[Stored data entries]
----

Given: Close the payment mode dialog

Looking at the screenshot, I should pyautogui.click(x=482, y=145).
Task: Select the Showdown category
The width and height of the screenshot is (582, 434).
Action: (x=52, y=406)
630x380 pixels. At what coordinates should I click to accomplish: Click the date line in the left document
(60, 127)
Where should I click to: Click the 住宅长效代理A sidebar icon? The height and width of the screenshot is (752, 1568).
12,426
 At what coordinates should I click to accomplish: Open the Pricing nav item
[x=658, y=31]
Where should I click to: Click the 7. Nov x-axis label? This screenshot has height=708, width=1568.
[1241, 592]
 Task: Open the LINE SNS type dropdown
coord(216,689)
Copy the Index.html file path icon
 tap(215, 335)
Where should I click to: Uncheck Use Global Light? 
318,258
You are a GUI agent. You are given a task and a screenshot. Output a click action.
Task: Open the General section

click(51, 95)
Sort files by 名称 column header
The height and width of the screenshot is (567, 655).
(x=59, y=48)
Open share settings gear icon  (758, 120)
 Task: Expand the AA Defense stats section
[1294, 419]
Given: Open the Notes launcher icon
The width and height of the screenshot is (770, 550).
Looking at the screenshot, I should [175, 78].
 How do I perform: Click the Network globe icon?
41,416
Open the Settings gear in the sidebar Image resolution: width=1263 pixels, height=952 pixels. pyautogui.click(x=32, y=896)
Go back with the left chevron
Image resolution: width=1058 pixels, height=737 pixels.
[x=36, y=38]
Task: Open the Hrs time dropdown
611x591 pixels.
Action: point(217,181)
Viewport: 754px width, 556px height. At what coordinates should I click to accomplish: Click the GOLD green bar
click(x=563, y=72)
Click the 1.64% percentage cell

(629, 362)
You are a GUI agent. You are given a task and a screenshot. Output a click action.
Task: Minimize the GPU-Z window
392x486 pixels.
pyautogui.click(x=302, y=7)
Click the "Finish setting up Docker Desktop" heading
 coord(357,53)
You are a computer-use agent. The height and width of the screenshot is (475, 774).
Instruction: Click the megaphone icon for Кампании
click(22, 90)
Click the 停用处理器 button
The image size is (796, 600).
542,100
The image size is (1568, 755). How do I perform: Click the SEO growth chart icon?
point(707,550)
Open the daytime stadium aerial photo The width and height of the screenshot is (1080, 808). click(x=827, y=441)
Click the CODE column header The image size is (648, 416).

----

YOUR TASK » Copy every record above exactly as it stands.

WRITTEN ANSWER »
Given: Close the payment mode dialog

Looking at the screenshot, I should pyautogui.click(x=482, y=145).
Task: Select the Showdown category
The width and height of the screenshot is (582, 434).
Action: (x=52, y=406)
630x380 pixels. At what coordinates should I click to accomplish: Click the date line in the left document
(60, 127)
Where should I click to: Click the 住宅长效代理A sidebar icon? The height and width of the screenshot is (752, 1568).
12,426
 At what coordinates should I click to accomplish: Open the Pricing nav item
[x=658, y=31]
Where should I click to: Click the 7. Nov x-axis label? This screenshot has height=708, width=1568.
[1241, 592]
 Task: Open the LINE SNS type dropdown
coord(216,689)
Copy the Index.html file path icon
 tap(215, 335)
Where should I click to: Uncheck Use Global Light? 
318,258
You are a GUI agent. You are given a task and a screenshot. Output a click action.
Task: Open the General section

click(51, 95)
Sort files by 名称 column header
The height and width of the screenshot is (567, 655).
(x=59, y=48)
Open share settings gear icon  (758, 120)
 Task: Expand the AA Defense stats section
[1294, 419]
Given: Open the Notes launcher icon
The width and height of the screenshot is (770, 550).
Looking at the screenshot, I should [175, 78].
 How do I perform: Click the Network globe icon?
41,416
Open the Settings gear in the sidebar Image resolution: width=1263 pixels, height=952 pixels. pyautogui.click(x=32, y=896)
Go back with the left chevron
Image resolution: width=1058 pixels, height=737 pixels.
[x=36, y=38]
Task: Open the Hrs time dropdown
611x591 pixels.
Action: point(217,181)
Viewport: 754px width, 556px height. At what coordinates should I click to accomplish: Click the GOLD green bar
click(x=563, y=72)
Click the 1.64% percentage cell

(629, 362)
You are a GUI agent. You are given a task and a screenshot. Output a click action.
Task: Minimize the GPU-Z window
392x486 pixels.
pyautogui.click(x=302, y=7)
Click the "Finish setting up Docker Desktop" heading
 coord(357,53)
You are a computer-use agent. The height and width of the screenshot is (475, 774).
Instruction: Click the megaphone icon for Кампании
click(22, 90)
Click the 停用处理器 button
The image size is (796, 600).
542,100
The image size is (1568, 755). How do I perform: Click the SEO growth chart icon?
point(707,550)
Open the daytime stadium aerial photo The width and height of the screenshot is (1080, 808). click(x=827, y=441)
Click the CODE column header The image size is (648, 416).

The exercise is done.